<strong>How poor health seeking behaviour spur mortality rate in Nigeria</strong>

<strong>How poor health seeking behaviour spur mortality rate in Nigeria</strong>

  • Under-five mortality remains high at 102%

  • Only 49% of children delivered in health facility

  • 51% of children delivered by skilled birth attendant in Nigeria- UNICEF

Mrs Ijeoma Agbo
UNICEF Lagos Field Officer

Medical experts have identified poor health seeking behaviour of expectant and nursing mothers as one of the top factors contributing to the preventable deaths of under-five children in Nigeria.  

This is despite the fact that the first 1000 days, a period between a woman’s pregnancy and her child’s second birthday play a big role by presenting opportunities for optimum health and development of a child.

UNICEF Nutrition Specialist, Mrs. Ada Ezeogu, while speaking at a UNICEF and National Orientation Agency, NOA organized advocacy meeting with the media programme in Lagos, said that children in Nigeria have continue to die from preventable causes of death including pneumonia, malaria, diarrhoea and measles among others.

According to her, “All of these are influenced by poor health seeking behaviour of health care, infectious diseases, nutrition and hygiene of the pregnant mother and child during the first 1000 days.

“Neonatal deaths account for nearly 40 per cent of overall deaths of children under the age of 5. While access to prevention of mother to child transmission of HIV (PMTCT) services is nearly universal, retention in care, poor infant feeding practices, as well as challenges with immunization coverage continue to jeopardize the health and development of babies and young children.”

Speaking further on unideal behaviours that lead to mortality, Ezeogu regretted that most of the Nigerian women don’t seek maternal assistance from an institutionalized healthcare facility.

Even from UNICEF’s statistics currently, under-5 mortality rate in Nigeria is at 102. Also, only 49 percent of the children in Nigeria are delivered in the institutionalized health facilities.

In South West, over 21 percent of children are born outside the health facilities in the South West, while Lagos had the highest average with 87 percent and it is even lowest in Ondo and Ogun with 71 percent respectively. Meanwhile, Oyo, Osun and Ekiti had 75, 80, 78 respectively.

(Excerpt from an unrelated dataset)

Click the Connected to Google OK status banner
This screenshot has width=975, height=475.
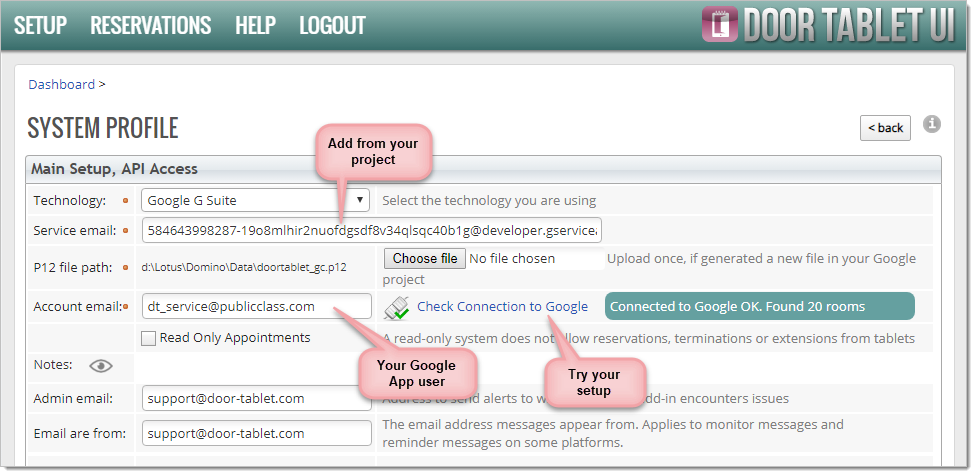(759, 307)
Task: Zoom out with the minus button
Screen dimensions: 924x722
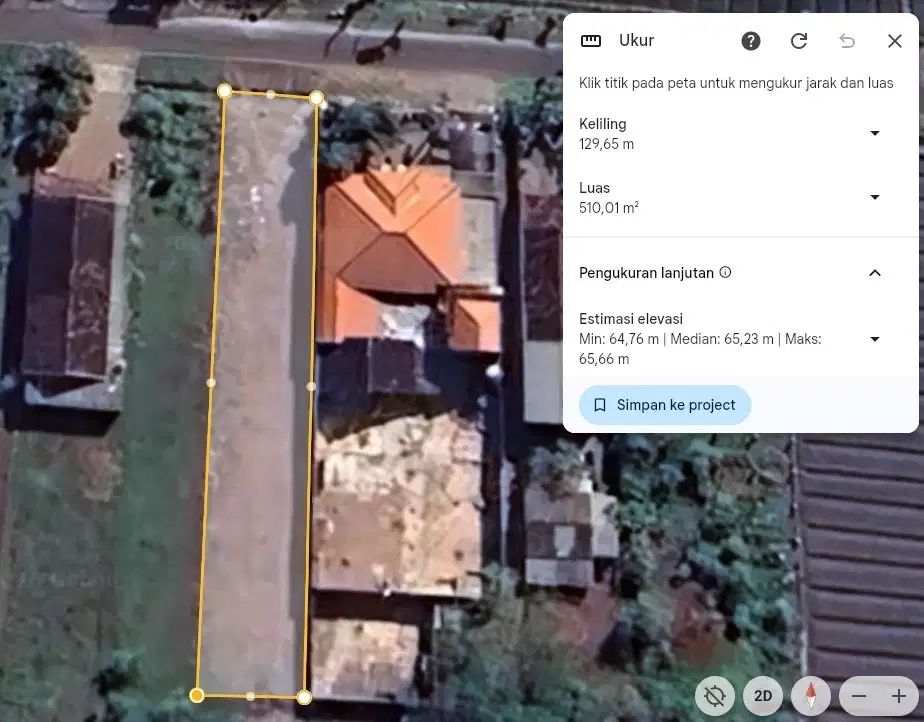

Similarly, only 51 percent of children are delivered by skilled birth attendants. Also, in the South West, Lagos had the highest skilled birth by attendant with 91 percent whereas Ondo had the lowest with 60 percent.

Mrs Agbo

Speaking in the same vein, UNICEF Lagos Field Officer, Mrs. Ijeoma Agbo noted that good nutrition and hygiene play an important role in the life of a pregnant mother and child during the first 1000 days.

Agbo said: “The right nutrition for the mother and for the child during this time can have a profound impact on the child’s growth and development and reduce disease risk, as well as protect the mother’s health.

“Undernutrition during pregnancy, affecting fetal growth, is a major determinant of stunting and can lead to consequences such as obesity and nutrition-related non-communicable diseases in adulthood. “Focusing multi-sectoral nutrition efforts on evidence-informed interventions targeting this critical window can have lasting implications across the lifecycle.

“The combination of good health and reduced disease risk for both mothers and their children can also have a powerful, lasting effect on a country’s prosperity.”